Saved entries
----------------------------------------
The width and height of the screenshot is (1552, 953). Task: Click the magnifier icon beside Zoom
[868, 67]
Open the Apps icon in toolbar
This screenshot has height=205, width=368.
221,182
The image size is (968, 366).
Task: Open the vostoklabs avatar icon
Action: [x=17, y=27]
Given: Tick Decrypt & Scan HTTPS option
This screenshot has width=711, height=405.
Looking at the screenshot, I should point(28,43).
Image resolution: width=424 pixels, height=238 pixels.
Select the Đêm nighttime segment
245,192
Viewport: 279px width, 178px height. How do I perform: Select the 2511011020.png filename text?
----------------------------------------
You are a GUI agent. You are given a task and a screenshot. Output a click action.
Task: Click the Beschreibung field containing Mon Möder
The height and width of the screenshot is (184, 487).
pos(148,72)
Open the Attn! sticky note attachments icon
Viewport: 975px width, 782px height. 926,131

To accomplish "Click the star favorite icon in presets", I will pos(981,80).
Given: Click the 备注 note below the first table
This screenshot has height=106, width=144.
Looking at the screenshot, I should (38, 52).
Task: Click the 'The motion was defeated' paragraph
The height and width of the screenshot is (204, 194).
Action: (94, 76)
----------------------------------------
Retype only the lines above between the line with "Open the Apps icon in toolbar" and the line with "Given: Tick Decrypt & Scan HTTPS option", counting those two lines as well, and keep every character as it is.

Open the Apps icon in toolbar
This screenshot has height=205, width=368.
221,182
The image size is (968, 366).
Task: Open the vostoklabs avatar icon
Action: [x=17, y=27]
Given: Tick Decrypt & Scan HTTPS option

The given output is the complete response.